Vayamos a un ejemplo reciente. No parece mal que una diputada, mujer ella preocupada por los temas de género, se haga eco de estudios médicos y psicológicos sobre el orgasmo femenino. Está en todo su derecho. Tampoco que, como han logrado sus pares en otros países, inste a la Legislatura chaqueña de la que forma parte a adherir al Día del Orgasmo Femenino que se conmemora el 8 de agosto de cada año. El tema es -volviendo a las lecciones de don Oscar- cuándo y cómo se le ocurrió a Teresa Cubells presentar un proyecto en ese sentido. Lo hizo en medio de una sesión parlamentaria en la que se debatían cuestiones económicas y de seguridad. Pero lo más curioso fue el cómo. Dijo que la iniciativa busca avanzar “acallando las voces de les machirules”. Querida Tere: de los 32 legisladores chaqueños, 16 son hombres y sus votos cuentan. ¡¿Con qué necesidad les zampaste el neologismo?!
El modo tiene tanta importancia como el sentido de la oportunidad.

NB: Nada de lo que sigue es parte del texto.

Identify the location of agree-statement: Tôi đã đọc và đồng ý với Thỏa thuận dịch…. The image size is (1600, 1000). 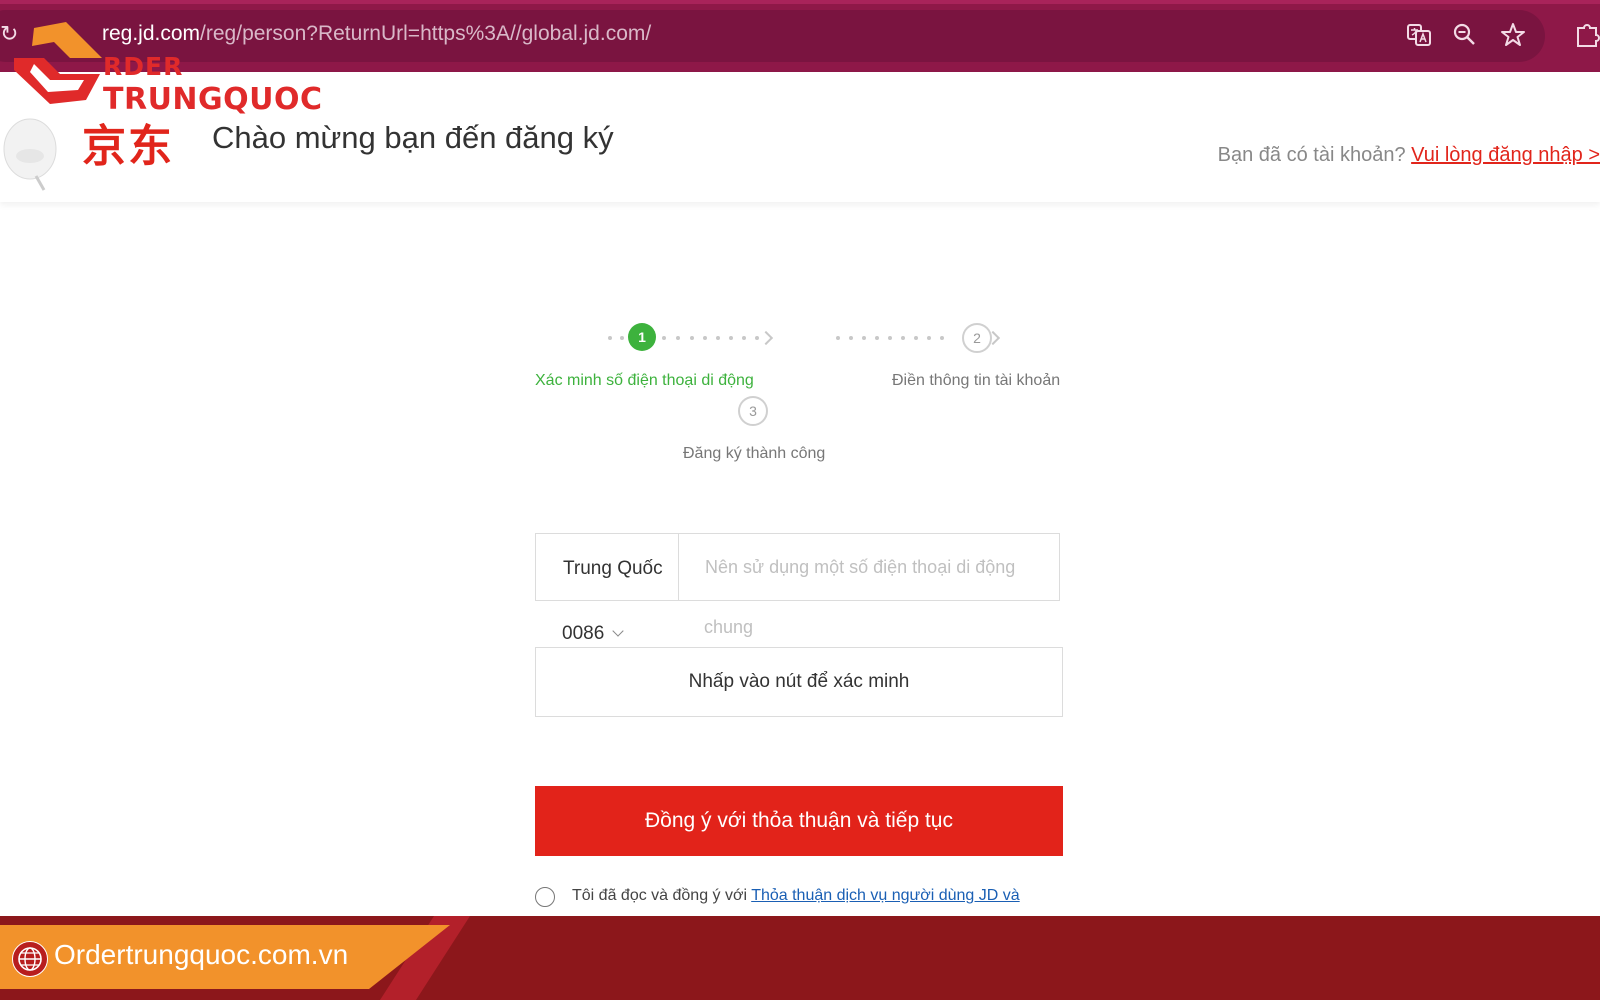
(796, 896).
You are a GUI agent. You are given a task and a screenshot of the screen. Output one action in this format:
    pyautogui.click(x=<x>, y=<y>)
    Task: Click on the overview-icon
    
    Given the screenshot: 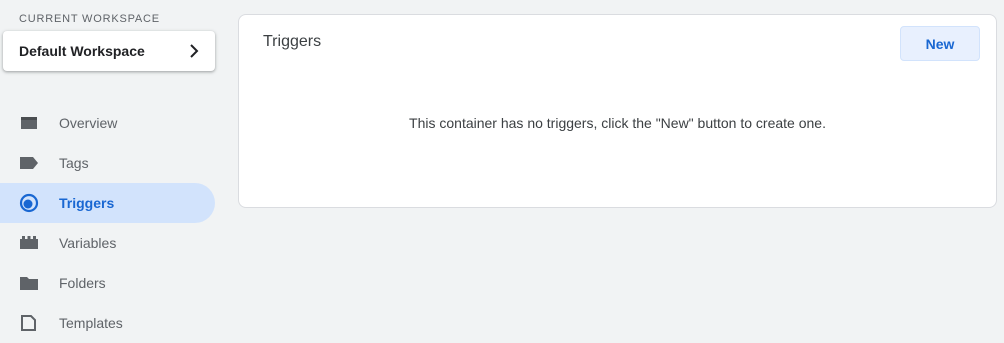 What is the action you would take?
    pyautogui.click(x=29, y=123)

Por caso, y saliendo un poquito del tema pero no tanto si consideramos que también refiere a cuestiones vinculadas con la salud, ¿hace falta pasar por los canales de cable publicidades de medicamentos para hongos en los pies a la hora de la cena? Ya sé que eso se arregla apagando la tele, pero para mucha gente sola es su única compañía y parece injusto que tenga que cenar en silencio cuando bien podría ver un programa que la distienda, en lugar de recomendaciones para morir sanita, bella y rejuvenecida.
Si no son los hongos, son otras cuestiones que suelen proliferar por zonas aledañas donde más se acumulan las micosis, generalmente por debajo de la cintura. Y no es una publicidad al pasar. Son muchas. Analgésicos, antiinflamatorios, digestivos, protectores gástricos, antialérgicos, antigripales, suplementos alimentarios y de autocuidado, vitaminas, lociones… Curiosamente, la mayoría refieren a afecciones de mujeres: o nos enfermamos más que los hombres o somos más propensas a la automedicación o los laboratorios saben que consumimos el triple que ellos. Entonces, ¿para qué gastar creatividad, esfuerzo y dinero en publicidades para seducir a les machirules?. Perdón. Se me escapó.